I would be the first to congratulate President Obama if the unemployment rate were declining based on an improving economy. Therefore, one might call me hypocritical upon hearing that I am not in the least excited about the recent 7.8% unemployment number.
For those who have better things to do with their spare time than look at Labor Department charts, that number is significant because it represented the first reading below the 8% barrier since before Mr. Obama took office. This news was of course welcomed by the Obama campaign, and buoyed a week otherwise marked by a widely-panned debate performance which could yet have sunk his heretofore immaculately-run campaign.
In contrast, and as noted above, I do not embrace this number with such welcoming arms. To me, the headline unemployment number has become nothing more than an obfuscation, a classic case of window dressing, with far too political an approach to calculation.
The unemployment number most Americans see does not account for the underemployed, those who have taken a part-time job below their experience or education. More importantly, it ignores frustrated workers, those who have just plain given up on finding a job and have resorting to receiving government benefits or severance or whatever savings they might have rather than continue with a fruitless job search.

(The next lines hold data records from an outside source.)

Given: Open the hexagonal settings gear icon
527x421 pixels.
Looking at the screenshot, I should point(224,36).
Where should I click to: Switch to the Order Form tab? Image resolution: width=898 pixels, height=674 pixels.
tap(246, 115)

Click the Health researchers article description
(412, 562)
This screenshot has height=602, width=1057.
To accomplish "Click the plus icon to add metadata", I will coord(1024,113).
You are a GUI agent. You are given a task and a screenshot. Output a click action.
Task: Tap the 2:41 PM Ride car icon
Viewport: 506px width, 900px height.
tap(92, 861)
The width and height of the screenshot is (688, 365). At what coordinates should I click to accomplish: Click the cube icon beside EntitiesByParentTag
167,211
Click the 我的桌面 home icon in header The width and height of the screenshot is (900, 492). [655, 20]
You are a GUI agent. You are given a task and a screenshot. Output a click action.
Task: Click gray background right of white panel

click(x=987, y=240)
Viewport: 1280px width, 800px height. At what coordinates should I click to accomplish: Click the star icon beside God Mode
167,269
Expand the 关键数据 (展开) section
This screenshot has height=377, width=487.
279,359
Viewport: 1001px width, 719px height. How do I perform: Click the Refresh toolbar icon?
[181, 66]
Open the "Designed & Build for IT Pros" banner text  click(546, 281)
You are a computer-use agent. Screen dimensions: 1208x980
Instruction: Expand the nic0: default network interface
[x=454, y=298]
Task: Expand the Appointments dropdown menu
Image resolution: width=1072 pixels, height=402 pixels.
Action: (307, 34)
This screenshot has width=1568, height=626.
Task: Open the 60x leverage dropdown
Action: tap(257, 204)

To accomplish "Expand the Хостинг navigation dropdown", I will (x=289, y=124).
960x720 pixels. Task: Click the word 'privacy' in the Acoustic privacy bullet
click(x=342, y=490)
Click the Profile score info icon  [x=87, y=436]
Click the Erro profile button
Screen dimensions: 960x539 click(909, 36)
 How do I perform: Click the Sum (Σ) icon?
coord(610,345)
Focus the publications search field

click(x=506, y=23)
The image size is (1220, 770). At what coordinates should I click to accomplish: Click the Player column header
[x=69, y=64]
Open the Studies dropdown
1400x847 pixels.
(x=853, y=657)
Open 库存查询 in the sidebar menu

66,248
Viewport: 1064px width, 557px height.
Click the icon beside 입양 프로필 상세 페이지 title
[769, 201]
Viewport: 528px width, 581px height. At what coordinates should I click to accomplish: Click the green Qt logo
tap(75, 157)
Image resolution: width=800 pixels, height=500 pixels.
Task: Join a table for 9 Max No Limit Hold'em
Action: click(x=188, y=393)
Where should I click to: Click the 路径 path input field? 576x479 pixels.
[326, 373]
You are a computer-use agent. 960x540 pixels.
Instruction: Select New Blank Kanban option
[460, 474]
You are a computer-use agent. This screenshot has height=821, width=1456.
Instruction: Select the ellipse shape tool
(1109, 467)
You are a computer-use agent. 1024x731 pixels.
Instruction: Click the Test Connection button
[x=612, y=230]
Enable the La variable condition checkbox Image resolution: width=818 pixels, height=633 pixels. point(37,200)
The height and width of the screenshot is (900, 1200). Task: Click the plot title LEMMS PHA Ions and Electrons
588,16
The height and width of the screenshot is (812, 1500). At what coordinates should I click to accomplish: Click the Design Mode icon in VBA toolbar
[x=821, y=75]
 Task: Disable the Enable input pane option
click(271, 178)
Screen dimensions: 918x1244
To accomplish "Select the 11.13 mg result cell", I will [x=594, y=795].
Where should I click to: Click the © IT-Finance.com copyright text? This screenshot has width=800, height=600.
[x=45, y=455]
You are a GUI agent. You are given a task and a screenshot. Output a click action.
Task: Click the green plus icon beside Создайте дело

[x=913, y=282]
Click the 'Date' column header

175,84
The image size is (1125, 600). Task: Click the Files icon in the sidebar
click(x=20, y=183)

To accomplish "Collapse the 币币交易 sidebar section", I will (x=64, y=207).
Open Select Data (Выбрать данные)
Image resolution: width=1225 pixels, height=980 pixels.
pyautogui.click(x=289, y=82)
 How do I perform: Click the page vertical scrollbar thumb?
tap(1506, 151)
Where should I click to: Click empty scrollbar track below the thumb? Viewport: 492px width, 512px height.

Adjusting for those critical yet under-discussed variables, the rate of Americans out of work and underemployed is in the mid-teens.
While President Obama is not responsible for how unemployment is reported, and both parties have taken advantage of the way the headline number is produced, there should be no great celebration, hand shaking or back slapping over 7.8. The reality is that far too many Americans are not as productive as they could be in this economy, too many Americans still feel the pain of poor policies, and no amount of obfuscation can change that.